The diversity in the middle freqencies are a lot less. Even with the Aurender W20 and DCS dac you can hear it.

USB is not a good thing to be used for audio. Many technical people who develope dacs agreed on this.

Streamers with an inbuild dac can easily win from streamer/dac combination.

We use shootouts and use numbers who make it very easy to understand what it does when the diversity in the middle freq. is a lot less.

I think when people would have more knowledge and insight in real music that we would have less of these silly demos with streamer/dac combo's.
One of the Best front ends I've ever heard is the Modwrighted Sony XA5400ES WITH FULL TRUTH MOD! Vinyl like qualities with tremendous palpability!
BigKidz,

BigKidz,

I noticed you’re on a lot of threads marketing your DHT Dac and you claim yours will blow the rest out of the water. What are you actually selling?

I am familiar with all MSB Products, I was a dealer for them. I am very familiar with Lampizator Golden Gate and Big 7, they are all very good Dacs. I find the Lampi not real sounding, its like the tube bloom is overemphasized. It is Musical until you realize the amount of digital data being lost during playback. I think they are good dacs and it will appeal to some crowds. Personally I prefer a Tubeless Dac and then mate it with a Tube Pre-amp and Power Amp. This gives the best of both worlds.

Lampizator will never reach the MSB level for transparency. It seems to mask the Digital hardness by using many Tubes to my opinion.

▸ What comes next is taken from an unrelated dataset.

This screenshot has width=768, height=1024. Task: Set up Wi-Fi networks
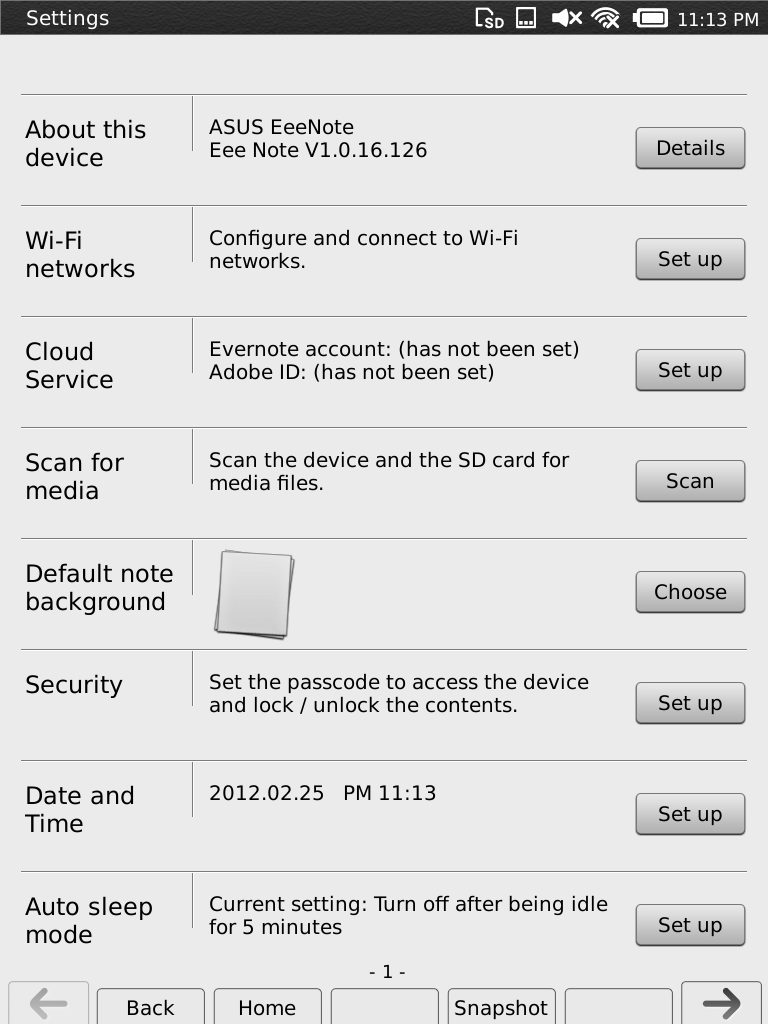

I have had all the MSB Dacs in my shop ( Was a dealer for MSB) and surprisingly the best MSB dac for long term listening was the Analog DAC, with the Analog Power supply. It was the cheapest and the best sounding out of the bunch. The Diamond were going into the realms of fatigue and the highs just seemed over tipped or too forward.
Outboard DAC's have always presented there own unique problems...after all, what you hook them up to and how can be severely detrimental to the sound.
It has arrived! My DHT DAC will have more soul than most high priced analog set-ups. No comparison.

Happy Listening.
Robpriore-bravo! We can only keep telling the unknowing mass of music loving listeners. It is no longer a secret. Absolute isolation will give anyone at least an "enormous" improvement in their digital listening. Why else is isolation and scrupulously clean power emphasized by the best manufactures? I wish some observers of this post would check it out and post their findings. Just try out an Equitech 2Q and let us know.
You need clean power for digital to sound right. If you implement digital properly it will sound like vinyl - I know exactly what you mean by the soul of music, it's about the right timing. With digital you can go beyond vinyl to get a spectral sound. Spectral is soulful plus absence of noise, the full experience of the spaces between musical notes.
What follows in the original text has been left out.